The phosphoinositide signaling cycle in myelin requires cooperative interaction with the axon.

Previous studies on the origin of myelin phosphoinositides involved in signaling mechanisms indicated axon to myelin transfer of phosphatidylinositol followed by myelin-localized incorporation of axon-derived phosphate groups into phosphatidylinositol 4-monophosphate and phosphatidylinositol 4,5-bisphosphate. This is in agreement with other studies showing the presence of phosphorylating activity in myelin that converts phosphatidylinositol into the mono-and diphospho derivatives. It was also found that the second messenger, inositol 1,4,5-trisphosphate, is hydrolyzed to inositol 1,4-bisphosphate by a myelin-localized enzyme.

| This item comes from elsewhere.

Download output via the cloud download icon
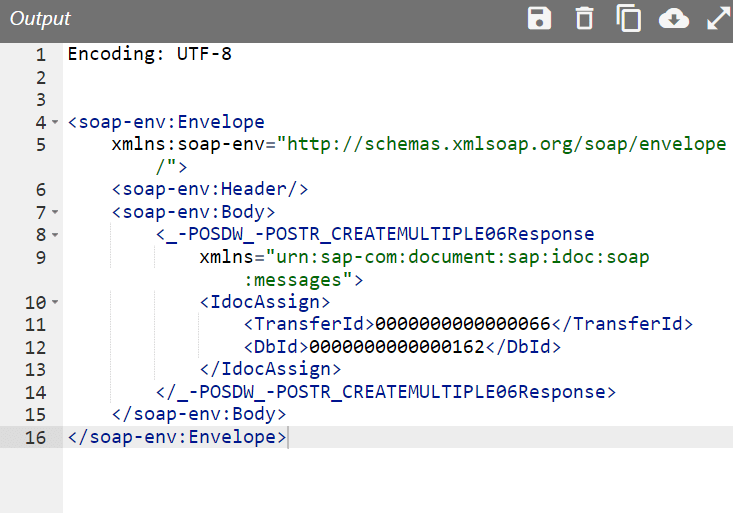The image size is (733, 513). 674,19
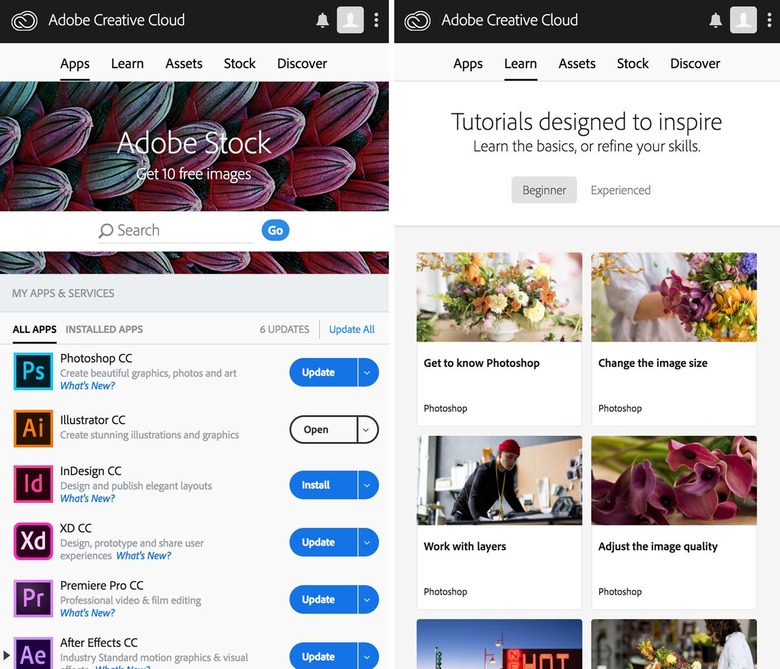Open the Discover tab in right panel
The height and width of the screenshot is (669, 780).
pos(695,63)
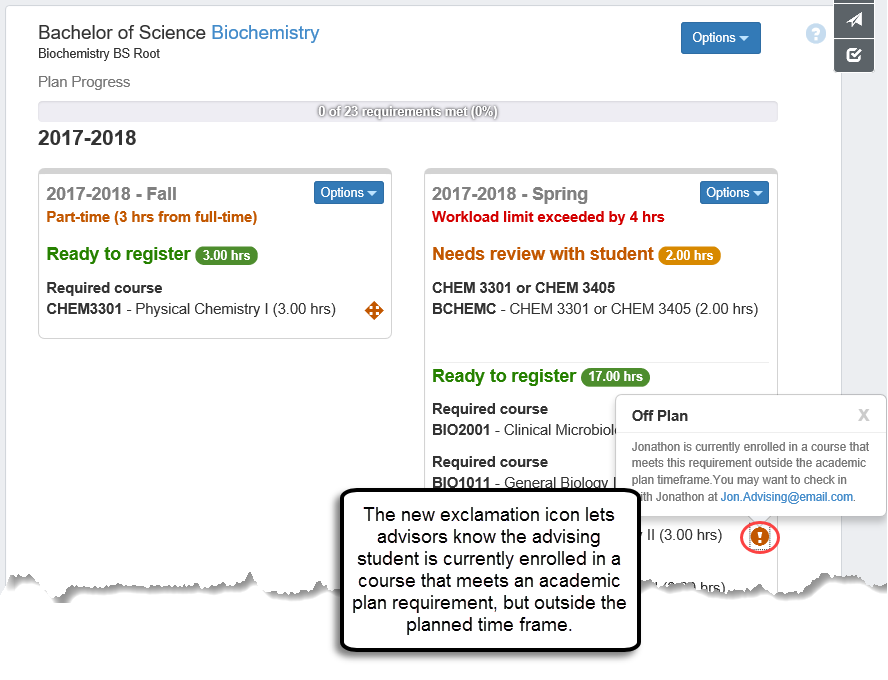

The present study was undertaken to determine the locus of the remaining reactions leading to formation of free inositol and completion of the cycle by resynthesis of phosphatidylinositol. The latter reaction was found to occur preferentially in isolated axons, and to a limited extent if at all in myelin. On the other hand, hydrolytic reactions which sequentially convert inositol 1,4,5-trisphosphate to inositol 1,4-bisphosphate, inositol 1-phosphate, and free inositol were found to occur more prominently in myelin. Thus, restoration of phosphoinositides following signal-induced breakdown of PIP2 in myelin is seen as requiring metabolic interplay between myelin and axon.